The inventors have further discovered that, in some embodiments,
the phase can be adjusted by changing the length of the RF
synchronizing cable (e.g., common exciter link 140) to a new
length. For example, the best length has been found for the
TETRA.TM. III chamber chromium (Cr) etch process for fabricating
photomasks. This desired length was determined empirically by
measuring the phase offset between existing generators, and
measuring the side-to-side etch contributions for different lengths
(phases). An RF cable with this specific length can then be used to
couple the RF generators of the chamber to provide the desired
phase difference.
[0044] In some embodiments, a semiconductor processing system may
be provided having two or more similarly configured inductively
coupled plasma reactors (e.g., configured similar to the
inductively coupled plasma (ICP) reactor 100 described above) in a
matched state. As used herein a matched state includes matching to
within +/-10 percent or, in some embodiments, to within +/-5
percent or better. For example, a first plasma reactor may be
matched with a second plasma reactor and optionally with up to N
plasma reactors. Each plasma reactor may be configured similarly to
the inductively coupled plasma (ICP) reactor 100 described above.
Accordingly, each plasma reactor will have an intrinsic phase
difference between their respective first and second RF sources
(e.g., between their respective source and bias RF generators).
Each intrinsic phase difference may be the same or different, but
will likely be different due to the natural variation in the
manufacture and assembly of the respective systems.
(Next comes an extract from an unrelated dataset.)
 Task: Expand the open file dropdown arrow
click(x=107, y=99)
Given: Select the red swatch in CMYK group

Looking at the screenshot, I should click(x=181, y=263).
[0045] Thus, any one of the plasma reactors may include a vacuum
chamber, a first RF source for providing a first radio frequency
(RF) signal at a first frequency that is inductively coupled to the
vacuum chamber (e.g., a source RF generator) and a second RF source
generator for providing a second RF signal at the first frequency
to an electrode disposed proximate to and beneath a substrate to be
biased (e.g., a bias RF generator). The first and second RF sources
of the given reactor provide respective signals having a first
phase difference that is preset to match a second phase difference
of a second plasma reactor to which the plasma reactor is
matched.
[0046] The first phase difference may be preset by altering the
intrinsic phase difference of between the first and second RF
sources to match the second phase difference between the respective
first and second RF sources of the second plasma reactor. The first
phase difference may be altered with a delay circuit (such as the
delay circuit 142 discussed above). The second phase difference of
the second plasma reactor may be an intrinsic phase difference of
that reactor, or may be some other phase difference to which the
second plasma reactor is controlled.
[0047] In some embodiments, a central controller (not shown) may
optionally be provided and configured to receive a first input
representing a first intrinsic phase difference between the first
and second RF sources of a first plasma reactor, and a second input
representing a second intrinsic phase difference between the first
and second RF sources of a second plasma reactor. The central
controller is further configured to calculate a phase offset
between the first intrinsic phase difference and the second
intrinsic phase difference. Alternatively, the central controller
may be configured to receive an input representing a phase offset,
for example, that is calculated in a different controller or
manually.
[0048] The central controller may be similar to controller 114
described above and may be a controller of a plasma reactor or may
be a separate controller that is also coupled to the plasma
reactor. The central controller may be configured to receive the
first and second inputs, or the phase offset input, in any suitable
manner, such as manually entering data, automated collection and
input of the data inputs, or combinations thereof.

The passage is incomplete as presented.